BEGIN ENTRIES PROVIDED
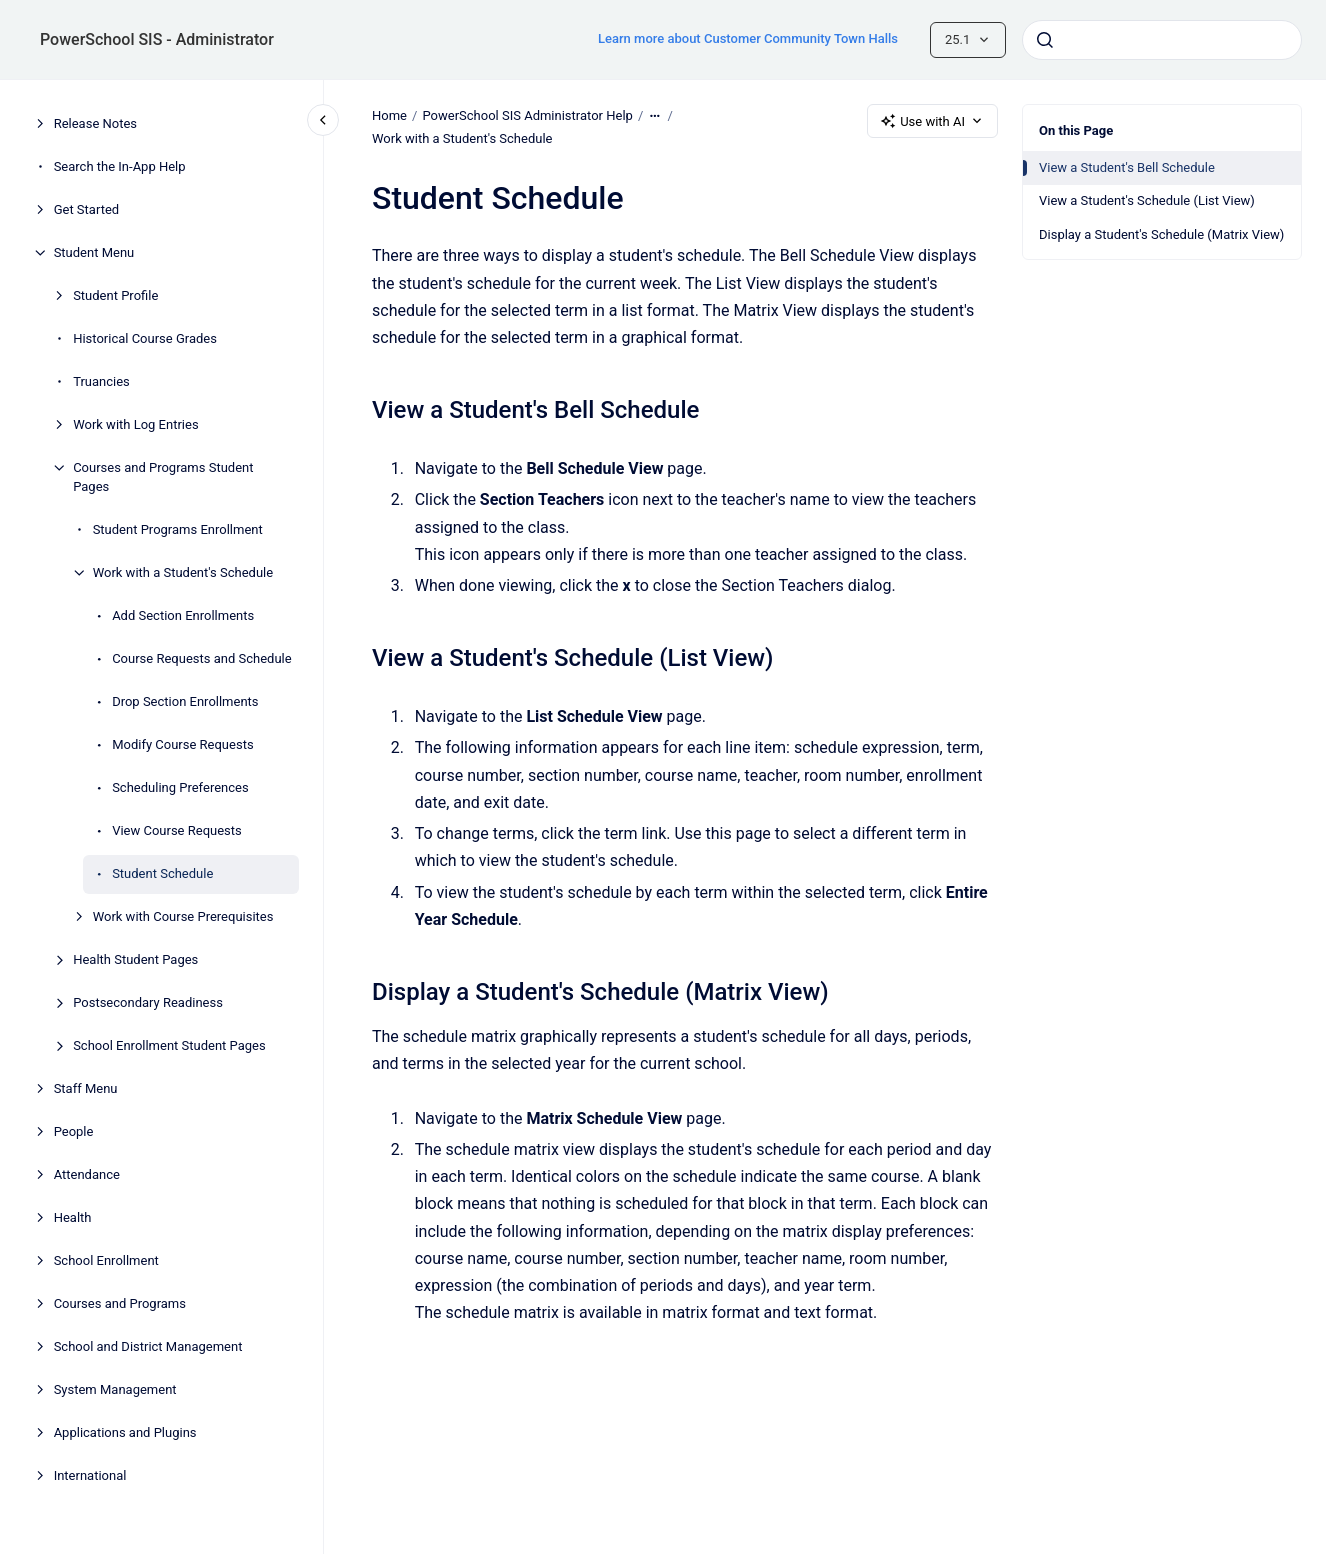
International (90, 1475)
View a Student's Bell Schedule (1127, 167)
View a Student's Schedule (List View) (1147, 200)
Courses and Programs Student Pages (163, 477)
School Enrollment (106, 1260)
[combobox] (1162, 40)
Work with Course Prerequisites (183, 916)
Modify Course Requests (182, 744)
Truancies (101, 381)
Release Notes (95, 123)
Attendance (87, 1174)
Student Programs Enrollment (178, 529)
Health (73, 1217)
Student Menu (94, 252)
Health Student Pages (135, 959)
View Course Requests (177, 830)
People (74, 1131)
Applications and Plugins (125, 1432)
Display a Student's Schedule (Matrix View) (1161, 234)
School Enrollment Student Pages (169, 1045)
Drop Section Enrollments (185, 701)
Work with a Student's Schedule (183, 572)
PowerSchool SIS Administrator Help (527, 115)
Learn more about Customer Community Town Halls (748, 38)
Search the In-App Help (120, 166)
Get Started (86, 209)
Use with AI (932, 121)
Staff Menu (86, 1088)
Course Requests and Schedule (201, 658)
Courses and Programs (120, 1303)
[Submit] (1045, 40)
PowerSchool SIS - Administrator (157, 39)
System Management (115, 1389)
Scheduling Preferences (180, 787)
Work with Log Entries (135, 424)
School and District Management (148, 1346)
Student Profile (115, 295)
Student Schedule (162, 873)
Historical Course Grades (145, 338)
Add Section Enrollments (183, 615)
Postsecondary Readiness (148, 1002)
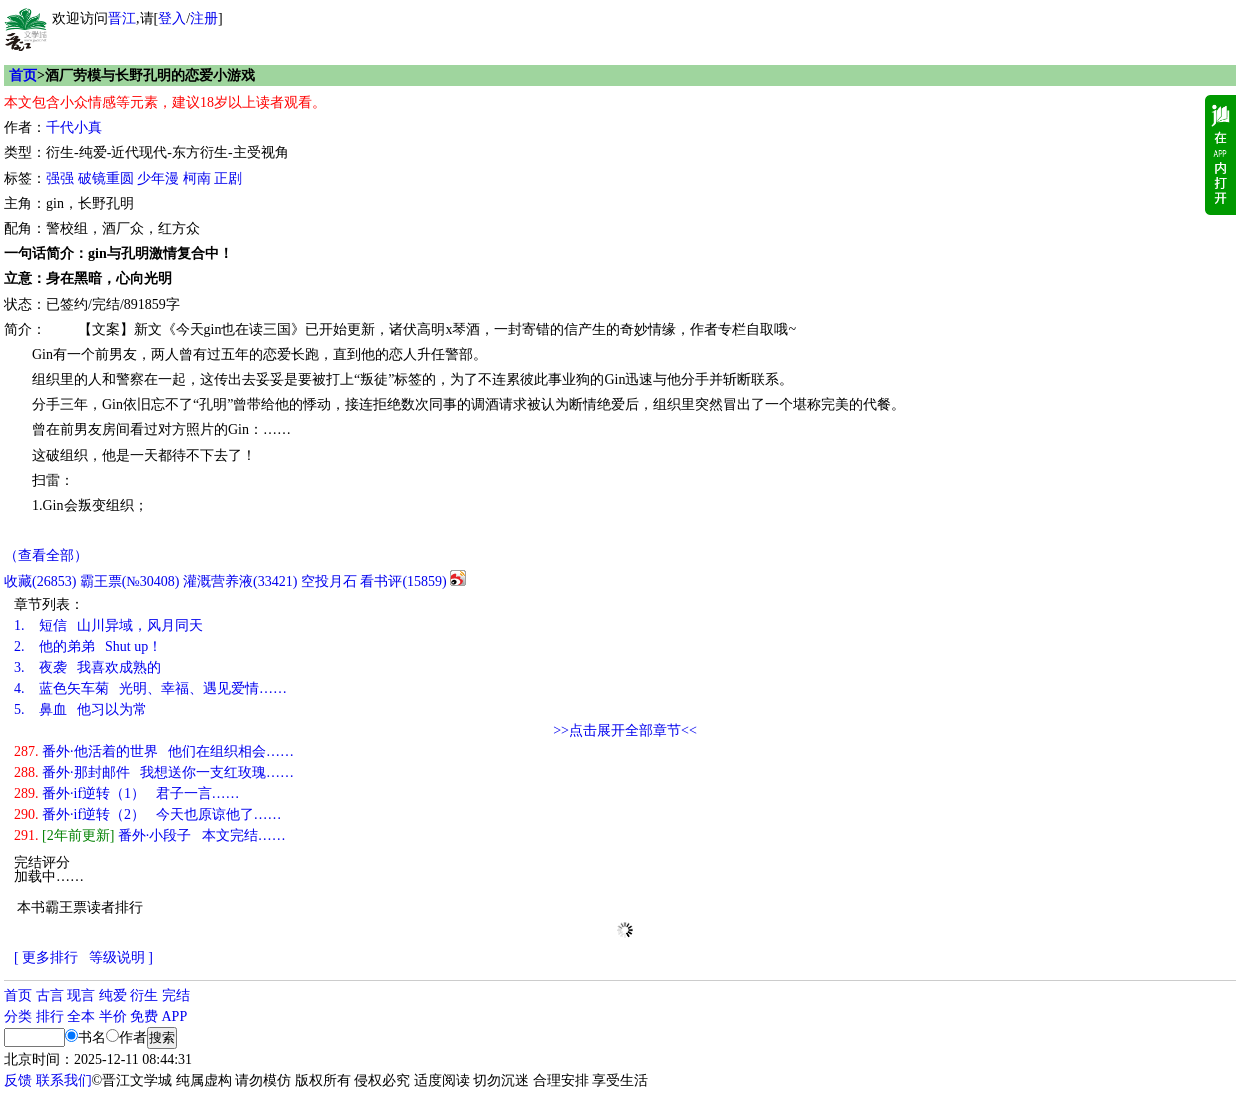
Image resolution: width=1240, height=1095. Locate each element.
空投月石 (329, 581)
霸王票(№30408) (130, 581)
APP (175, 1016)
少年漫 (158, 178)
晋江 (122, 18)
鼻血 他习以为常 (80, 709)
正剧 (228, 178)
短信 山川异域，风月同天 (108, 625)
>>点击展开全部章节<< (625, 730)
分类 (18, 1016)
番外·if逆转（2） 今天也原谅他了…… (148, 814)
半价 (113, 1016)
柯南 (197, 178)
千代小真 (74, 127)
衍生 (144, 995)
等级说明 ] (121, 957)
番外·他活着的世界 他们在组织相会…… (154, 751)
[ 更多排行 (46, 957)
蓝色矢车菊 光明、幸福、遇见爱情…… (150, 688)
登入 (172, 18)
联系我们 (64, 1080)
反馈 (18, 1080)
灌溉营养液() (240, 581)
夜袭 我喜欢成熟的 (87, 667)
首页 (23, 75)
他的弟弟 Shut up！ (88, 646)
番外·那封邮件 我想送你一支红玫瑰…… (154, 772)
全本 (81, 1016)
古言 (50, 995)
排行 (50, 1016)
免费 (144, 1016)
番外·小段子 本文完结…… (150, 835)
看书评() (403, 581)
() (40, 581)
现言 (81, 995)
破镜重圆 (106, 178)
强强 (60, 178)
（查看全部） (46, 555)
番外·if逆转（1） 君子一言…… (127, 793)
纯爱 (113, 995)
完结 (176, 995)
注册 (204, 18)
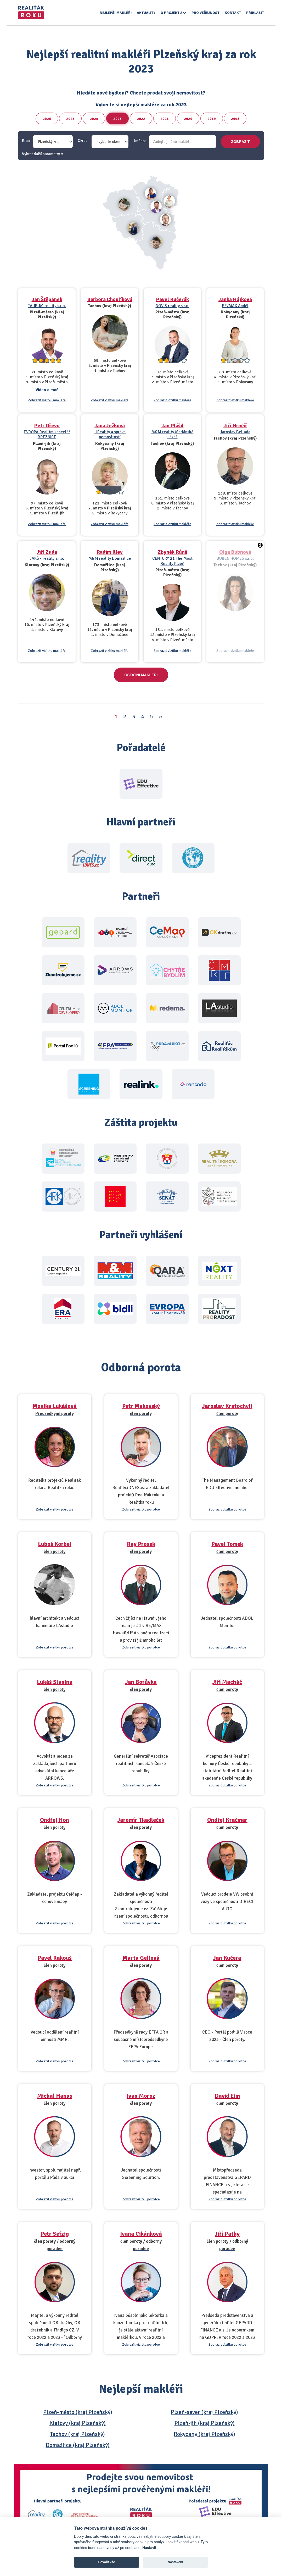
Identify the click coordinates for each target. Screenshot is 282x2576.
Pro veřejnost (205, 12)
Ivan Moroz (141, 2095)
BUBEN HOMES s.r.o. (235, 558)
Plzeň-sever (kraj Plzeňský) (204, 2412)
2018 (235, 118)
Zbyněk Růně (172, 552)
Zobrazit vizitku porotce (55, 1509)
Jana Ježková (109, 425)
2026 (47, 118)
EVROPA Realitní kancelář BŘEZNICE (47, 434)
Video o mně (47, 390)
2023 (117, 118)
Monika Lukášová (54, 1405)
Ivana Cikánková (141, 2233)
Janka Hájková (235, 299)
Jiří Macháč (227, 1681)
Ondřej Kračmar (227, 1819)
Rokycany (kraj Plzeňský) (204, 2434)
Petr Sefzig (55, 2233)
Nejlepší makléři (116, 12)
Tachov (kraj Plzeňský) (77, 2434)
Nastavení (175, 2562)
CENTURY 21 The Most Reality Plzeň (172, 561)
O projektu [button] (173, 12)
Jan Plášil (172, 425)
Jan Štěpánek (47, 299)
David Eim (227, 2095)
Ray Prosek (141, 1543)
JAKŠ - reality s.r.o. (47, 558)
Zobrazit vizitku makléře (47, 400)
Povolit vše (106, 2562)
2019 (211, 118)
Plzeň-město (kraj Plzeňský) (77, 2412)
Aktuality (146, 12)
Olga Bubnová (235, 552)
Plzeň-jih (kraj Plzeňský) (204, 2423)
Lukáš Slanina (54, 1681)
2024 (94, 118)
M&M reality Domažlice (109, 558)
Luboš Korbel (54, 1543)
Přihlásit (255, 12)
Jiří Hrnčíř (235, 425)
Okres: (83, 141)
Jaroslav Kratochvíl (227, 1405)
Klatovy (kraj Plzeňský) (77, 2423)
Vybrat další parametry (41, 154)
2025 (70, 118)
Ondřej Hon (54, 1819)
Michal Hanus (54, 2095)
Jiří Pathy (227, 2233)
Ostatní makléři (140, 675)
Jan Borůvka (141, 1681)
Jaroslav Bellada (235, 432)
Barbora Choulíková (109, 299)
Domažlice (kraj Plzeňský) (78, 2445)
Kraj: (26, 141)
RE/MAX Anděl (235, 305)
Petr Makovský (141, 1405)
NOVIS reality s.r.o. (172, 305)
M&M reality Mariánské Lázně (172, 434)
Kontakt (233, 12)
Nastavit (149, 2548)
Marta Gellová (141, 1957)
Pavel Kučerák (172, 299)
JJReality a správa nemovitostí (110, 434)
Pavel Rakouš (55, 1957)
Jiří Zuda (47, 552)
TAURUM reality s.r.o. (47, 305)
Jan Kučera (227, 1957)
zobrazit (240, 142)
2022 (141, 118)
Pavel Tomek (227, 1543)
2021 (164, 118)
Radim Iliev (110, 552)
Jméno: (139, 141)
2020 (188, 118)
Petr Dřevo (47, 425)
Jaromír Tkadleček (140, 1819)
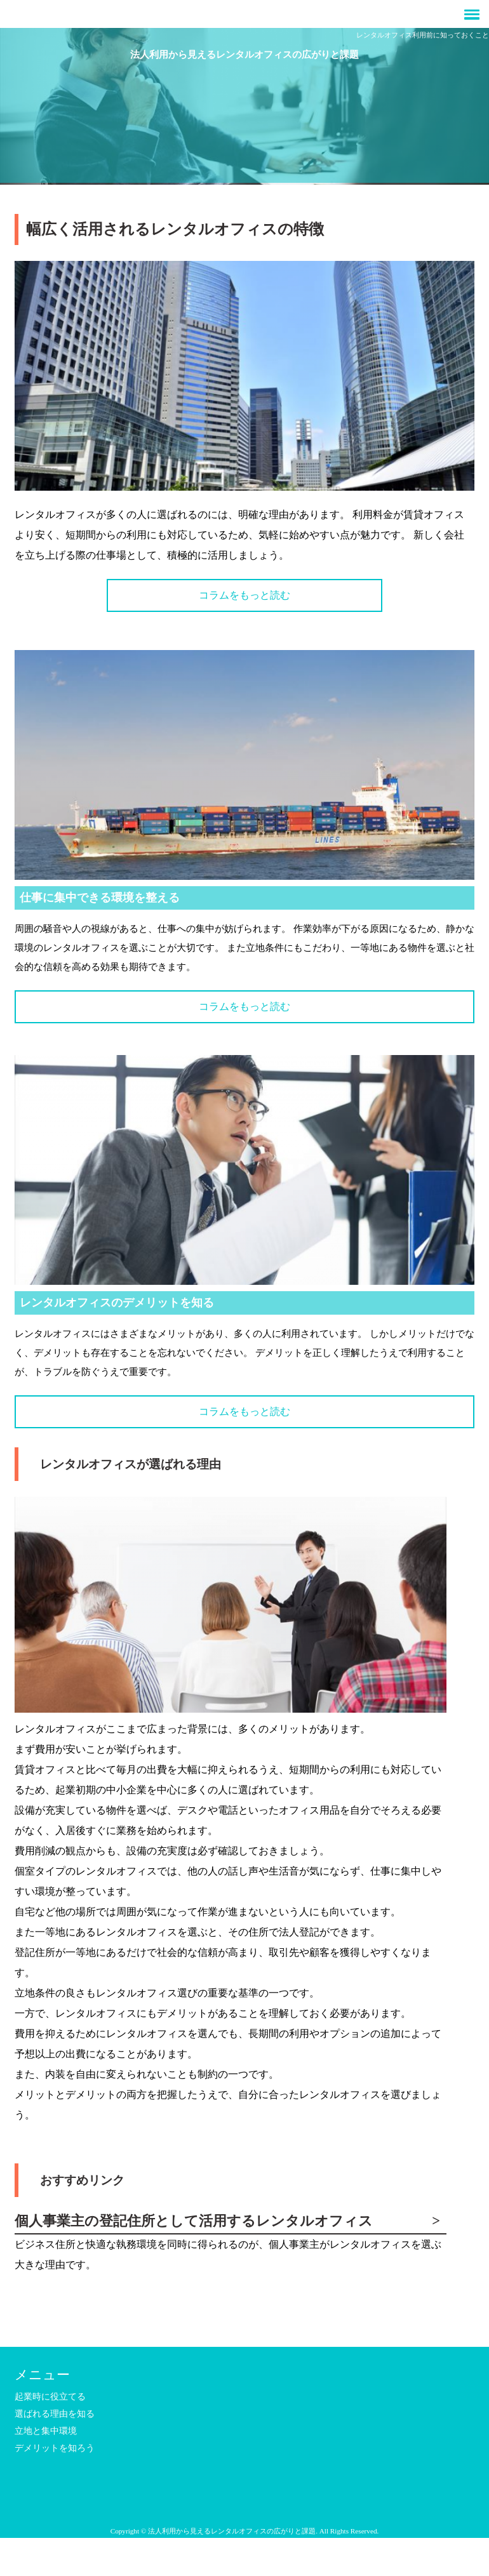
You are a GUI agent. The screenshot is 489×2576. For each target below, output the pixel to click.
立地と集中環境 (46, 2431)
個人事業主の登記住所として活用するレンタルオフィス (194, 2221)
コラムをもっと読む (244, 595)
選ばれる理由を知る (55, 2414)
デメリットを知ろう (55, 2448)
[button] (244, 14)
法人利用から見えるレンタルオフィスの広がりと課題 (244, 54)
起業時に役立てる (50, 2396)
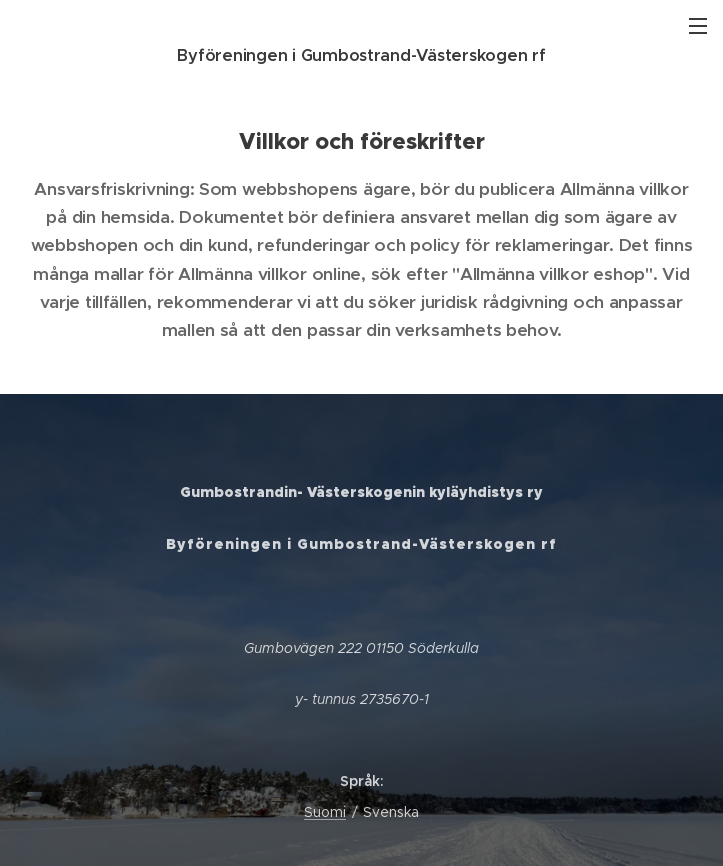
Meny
END ENTRIES PROVIDED
▸ STATED EXERCISE:
Give every row above as a numbered list, skipping blank lines and leaving the pictures out.

▸ RESULT:
1. International (90, 1475)
2. View a Student's Bell Schedule (1127, 167)
3. View a Student's Schedule (List View) (1147, 200)
4. Courses and Programs Student Pages (163, 477)
5. School Enrollment (106, 1260)
6. [combobox] (1162, 40)
7. Work with Course Prerequisites (183, 916)
8. Modify Course Requests (182, 744)
9. Truancies (101, 381)
10. Release Notes (95, 123)
11. Attendance (87, 1174)
12. Student Programs Enrollment (178, 529)
13. Health (73, 1217)
14. Student Menu (94, 252)
15. Health Student Pages (135, 959)
16. View Course Requests (177, 830)
17. People (74, 1131)
18. Applications and Plugins (125, 1432)
19. Display a Student's Schedule (Matrix View) (1161, 234)
20. School Enrollment Student Pages (169, 1045)
21. Drop Section Enrollments (185, 701)
22. Work with a Student's Schedule (183, 572)
23. PowerSchool SIS Administrator Help (527, 115)
24. Learn more about Customer Community Town Halls (748, 38)
25. Search the In-App Help (120, 166)
26. Get Started (86, 209)
27. Use with AI (932, 121)
28. Staff Menu (86, 1088)
29. Course Requests and Schedule (201, 658)
30. Courses and Programs (120, 1303)
31. [Submit] (1045, 40)
32. PowerSchool SIS - Administrator (157, 39)
33. System Management (115, 1389)
34. Scheduling Preferences (180, 787)
35. Work with Log Entries (135, 424)
36. School and District Management (148, 1346)
37. Student Profile (115, 295)
38. Student Schedule (162, 873)
39. Historical Course Grades (145, 338)
40. Add Section Enrollments (183, 615)
41. Postsecondary Readiness (148, 1002)
42. Image resolution: width=1240, height=1095. Locate each element.
43. 空投月石 (329, 581)
44. 霸王票(№30408) (130, 581)
45. APP (175, 1016)
46. 少年漫 (158, 178)
47. 晋江 (122, 18)
48. 鼻血 他习以为常 (80, 709)
49. 正剧 (228, 178)
50. 短信 山川异域，风月同天 (108, 625)
51. >>点击展开全部章节<< (625, 730)
52. 分类 (18, 1016)
53. 番外·if逆转（2） 今天也原谅他了…… (148, 814)
54. 半价 (113, 1016)
55. 柯南 (197, 178)
56. 千代小真 (74, 127)
57. 衍生 (144, 995)
58. 等级说明 ] (121, 957)
59. 番外·他活着的世界 他们在组织相会…… (154, 751)
60. [ 更多排行 (46, 957)
61. 蓝色矢车菊 光明、幸福、遇见爱情…… (150, 688)
62. 登入 (172, 18)
63. 联系我们 (64, 1080)
64. 反馈 (18, 1080)
65. 灌溉营养液() (240, 581)
66. 夜袭 我喜欢成熟的 (87, 667)
67. 首页 (23, 75)
68. 他的弟弟 Shut up！ (88, 646)
69. 番外·那封邮件 我想送你一支红玫瑰…… (154, 772)
70. 全本 (81, 1016)
71. 古言 (50, 995)
72. 排行 (50, 1016)
73. 免费 (144, 1016)
74. 番外·小段子 本文完结…… (150, 835)
75. 看书评() (403, 581)
76. () (40, 581)
77. 现言 (81, 995)
78. 破镜重圆 (106, 178)
79. 强强 (60, 178)
80. （查看全部） (46, 555)
81. 番外·if逆转（1） 君子一言…… (127, 793)
82. 纯爱 (113, 995)
83. 完结 (176, 995)
84. 注册 (204, 18)
85. Identify the click coordinates for each target. Screenshot is 282x2576.
86. Pro veřejnost (205, 12)
87. Ivan Moroz (141, 2095)
88. BUBEN HOMES s.r.o. (235, 558)
89. Plzeň-sever (kraj Plzeňský) (204, 2412)
90. 2018 (235, 118)
91. Zbyněk Růně (172, 552)
92. Zobrazit vizitku porotce (55, 1509)
93. Jana Ježková (109, 425)
94. 2026 (47, 118)
95. EVROPA Realitní kancelář BŘEZNICE (47, 434)
96. Video o mně (47, 390)
97. 2023 (117, 118)
98. Monika Lukášová (54, 1405)
99. Ivana Cikánková (141, 2233)
100. Janka Hájková (235, 299)
101. Jiří Macháč (227, 1681)
102. Ondřej Kračmar (227, 1819)
103. Rokycany (kraj Plzeňský) (204, 2434)
104. Petr Sefzig (55, 2233)
105. Nejlepší makléři (116, 12)
106. Tachov (kraj Plzeňský) (77, 2434)
107. Nastavení (175, 2562)
108. CENTURY 21 The Most Reality Plzeň (172, 561)
109. O projektu [button] (173, 12)
110. Jan Plášil (172, 425)
111. Jan Štěpánek (47, 299)
112. David Eim (227, 2095)
113. Ray Prosek (141, 1543)
114. JAKŠ - reality s.r.o. (47, 558)
115. Zobrazit vizitku makléře (47, 400)
116. Povolit vše (106, 2562)
117. 2019 (211, 118)
118. Plzeň-město (kraj Plzeňský) (77, 2412)
119. Aktuality (146, 12)
120. Olga Bubnová (235, 552)
121. Plzeň-jih (kraj Plzeňský) (204, 2423)
122. Lukáš Slanina (54, 1681)
123. 2024 (94, 118)
124. M&M reality Domažlice (109, 558)
125. Luboš Korbel (54, 1543)
126. Přihlásit (255, 12)
127. Jiří Hrnčíř (235, 425)
128. Okres: (83, 141)
129. Jaroslav Kratochvíl (227, 1405)
130. Klatovy (kraj Plzeňský) (77, 2423)
131. Vybrat další parametry (41, 154)
132. 2025 (70, 118)
133. Ondřej Hon (54, 1819)
134. Michal Hanus (54, 2095)
135. Jiří Pathy (227, 2233)
136. Ostatní makléři (140, 675)
137. Jan Borůvka (141, 1681)
138. Jaroslav Bellada (235, 432)
139. Barbora Choulíková (109, 299)
140. Domažlice (kraj Plzeňský) (78, 2445)
141. Kraj: (26, 141)
142. RE/MAX Anděl (235, 305)
143. Petr Makovský (141, 1405)
144. NOVIS reality s.r.o. (172, 305)
145. M&M reality Mariánské Lázně (172, 434)
146. Kontakt (233, 12)
147. Nastavit (149, 2548)
148. Marta Gellová (141, 1957)
149. Pavel Kučerák (172, 299)
150. JJReality a správa nemovitostí (110, 434)
151. Pavel Rakouš (55, 1957)
152. Jiří Zuda (47, 552)
153. TAURUM reality s.r.o. (47, 305)
154. Jan Kučera (227, 1957)
155. zobrazit (240, 142)
156. 2022 (141, 118)
157. Pavel Tomek (227, 1543)
158. 2021 (164, 118)
159. Radim Iliev (110, 552)
160. Jméno: (139, 141)
161. 2020 (188, 118)
162. Petr Dřevo (47, 425)
163. Jaromír Tkadleček (140, 1819)
164. You are a GUI agent. The screenshot is 489×2576. For each target below, output the pixel to click.
165. 立地と集中環境 (46, 2431)
166. 個人事業主の登記住所として活用するレンタルオフィス (194, 2221)
167. コラムをもっと読む (244, 595)
168. 選ばれる理由を知る (55, 2414)
169. デメリットを知ろう (55, 2448)
170. [button] (244, 14)
171. 法人利用から見えるレンタルオフィスの広がりと課題 (244, 54)
172. 起業時に役立てる (50, 2396)
173. Meny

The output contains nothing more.